Harold Bailey

No. 11, 80, 20
- Position:: Wide receiver

Personal information
- Born:: April 12, 1957 (age 68) Houston, Texas, U.S.
- Height:: 6 ft 2 in (1.88 m)
- Weight:: 195 lb (88 kg)

Career information
- High school:: Yates (Houston, Texas)
- College:: Oklahoma State (1976–1979)
- NFL draft:: 1980: 8th round, 217th pick

Career history
- Houston Oilers (1980–1982); Montreal Concordes (1984);

Career NFL statistics
- Receptions:: 26
- Receiving yards:: 367
- Rushing yards:: 13
- Stats at Pro Football Reference

= Harold Bailey (gridiron football) =

American gridiron football player (born 1957)

Harold Craig Bailey (born April 12, 1957) is an American former professional football wide receiver who played two seasons with the Houston Oilers of the National Football League (NFL). He was selected by the Oilers in the eighth round of the 1980 NFL draft after playing college football at Oklahoma State University. He was also a member of the Montreal Concordes of the Canadian Football League (CFL).

==Early life==
Harold Craig Bailey was born on April 12, 1957, in Houston, Texas. He attended Yates High School in Houston.

==College career==
Bailey was a four-year letterman at quarterback for the Oklahoma State Cowboys from 1976 to 1979. As a freshman in 1976, he completed three of 18 passes for 41 yards and one interception while also rushing 43 times for 126 yards. The next year, he totaled 13	completions on 37 passing attempts (35.1%) for 267 yards, one touchdown, and three interceptions, and 91 carries for 456 yards and three touchdowns. In 1978, Bailey recorded 12 completions on 40 attempts (30.0%) for 148 yards and six interceptions while rushing 28 times for 58 yards and one touchdown. As a senior in 1979, he completed 94	of 210 passes (44.8%) for 1,301 yards, five touchdowns, and seven interceptions while also totaling 83 rushing attempts for 88 yards and two touchdowns and one catch for a four-yard touchdown.

==Professional career==
Bailey was selected by the Houston Oilers in the eighth round, with the 217th overall pick, of the 1980 NFL draft. He officially signed with the team on June 15. He was converted to wide receiver while with the Oilers. Bailey was placed on injured reserve on September 1 and spent the entire 1980 season there. He played in 11 games in 1981, primarily on special teams. He appeared in nine games, all starts, during the 1982 season, catching 26 passes for 367 yards and no touchdowns while also rushing once for 13 yards. In 1983, Bailey was diagnosed with peroneal nerve palsy. He was placed on injured reserve on August 30, 1983, and spent the entire season there. He was released by the Oilers on August 20, 1984.

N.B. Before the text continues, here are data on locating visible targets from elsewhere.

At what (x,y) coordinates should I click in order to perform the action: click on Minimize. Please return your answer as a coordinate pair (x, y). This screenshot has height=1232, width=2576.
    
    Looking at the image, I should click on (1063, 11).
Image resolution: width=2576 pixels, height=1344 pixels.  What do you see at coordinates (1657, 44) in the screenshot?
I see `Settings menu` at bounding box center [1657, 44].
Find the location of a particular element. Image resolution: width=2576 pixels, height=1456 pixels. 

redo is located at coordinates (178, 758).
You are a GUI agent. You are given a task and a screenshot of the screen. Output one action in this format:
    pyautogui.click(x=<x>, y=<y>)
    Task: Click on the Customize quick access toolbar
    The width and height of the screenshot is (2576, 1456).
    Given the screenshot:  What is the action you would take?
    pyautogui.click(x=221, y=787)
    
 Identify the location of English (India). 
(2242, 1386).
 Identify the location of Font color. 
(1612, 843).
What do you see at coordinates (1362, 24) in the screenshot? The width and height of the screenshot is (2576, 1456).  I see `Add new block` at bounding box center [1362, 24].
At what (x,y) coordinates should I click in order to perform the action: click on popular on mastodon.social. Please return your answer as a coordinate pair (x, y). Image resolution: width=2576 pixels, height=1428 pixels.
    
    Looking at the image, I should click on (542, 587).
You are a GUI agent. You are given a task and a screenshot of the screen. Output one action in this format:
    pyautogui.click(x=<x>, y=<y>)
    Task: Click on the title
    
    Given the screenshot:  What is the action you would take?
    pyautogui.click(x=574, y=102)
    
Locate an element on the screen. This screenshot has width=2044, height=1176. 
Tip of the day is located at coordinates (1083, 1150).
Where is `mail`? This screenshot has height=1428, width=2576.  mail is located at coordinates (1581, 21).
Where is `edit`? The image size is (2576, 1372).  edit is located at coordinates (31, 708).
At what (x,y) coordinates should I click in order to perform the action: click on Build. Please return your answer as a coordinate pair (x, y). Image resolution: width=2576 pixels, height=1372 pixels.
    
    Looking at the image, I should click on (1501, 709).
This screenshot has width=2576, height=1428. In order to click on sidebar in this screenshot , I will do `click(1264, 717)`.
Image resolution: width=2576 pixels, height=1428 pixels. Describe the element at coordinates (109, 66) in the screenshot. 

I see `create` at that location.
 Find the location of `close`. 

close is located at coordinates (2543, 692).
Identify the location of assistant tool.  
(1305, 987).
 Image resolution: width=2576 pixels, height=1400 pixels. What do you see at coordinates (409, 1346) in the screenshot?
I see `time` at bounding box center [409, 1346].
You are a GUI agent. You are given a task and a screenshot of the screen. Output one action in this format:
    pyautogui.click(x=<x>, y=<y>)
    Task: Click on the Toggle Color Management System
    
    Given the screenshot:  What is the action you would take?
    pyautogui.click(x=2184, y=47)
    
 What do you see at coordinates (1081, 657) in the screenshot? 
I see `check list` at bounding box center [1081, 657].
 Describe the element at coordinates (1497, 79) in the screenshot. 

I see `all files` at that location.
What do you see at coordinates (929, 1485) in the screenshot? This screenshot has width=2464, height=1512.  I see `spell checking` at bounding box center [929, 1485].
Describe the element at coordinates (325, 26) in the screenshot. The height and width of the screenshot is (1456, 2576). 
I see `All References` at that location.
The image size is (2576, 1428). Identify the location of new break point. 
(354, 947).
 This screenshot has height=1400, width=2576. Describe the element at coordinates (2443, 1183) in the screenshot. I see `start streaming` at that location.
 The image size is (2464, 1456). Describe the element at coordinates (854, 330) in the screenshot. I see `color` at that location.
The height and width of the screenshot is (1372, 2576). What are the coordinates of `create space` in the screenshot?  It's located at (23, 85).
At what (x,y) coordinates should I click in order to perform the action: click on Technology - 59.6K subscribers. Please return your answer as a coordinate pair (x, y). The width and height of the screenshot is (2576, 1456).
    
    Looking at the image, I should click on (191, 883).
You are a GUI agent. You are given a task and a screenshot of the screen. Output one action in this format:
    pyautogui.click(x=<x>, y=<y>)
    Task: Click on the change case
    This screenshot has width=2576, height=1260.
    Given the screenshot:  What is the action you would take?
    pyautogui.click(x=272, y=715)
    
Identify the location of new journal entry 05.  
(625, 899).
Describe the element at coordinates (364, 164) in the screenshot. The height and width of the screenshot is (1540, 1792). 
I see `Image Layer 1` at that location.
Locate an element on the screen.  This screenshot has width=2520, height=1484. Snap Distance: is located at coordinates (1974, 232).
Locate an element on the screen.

Bailey signed with the Montreal Concordes of the Canadian Football League (CFL) in September 1994. He made his CFL debut on September 3, replacing the injured Brian DeRoo. He then started the team's next five games but dropped three passes in the final game of that stretch and was replaced by a now-healthy DeRoo for the rest of the year. Overall, Bailey played in six games as a slotback for the Concordes during the 1984 CFL season, recording 17 receptions for 276 yards and one touchdown. On June 20, 1985, it was reported that Bailey had been cut by the Concordes.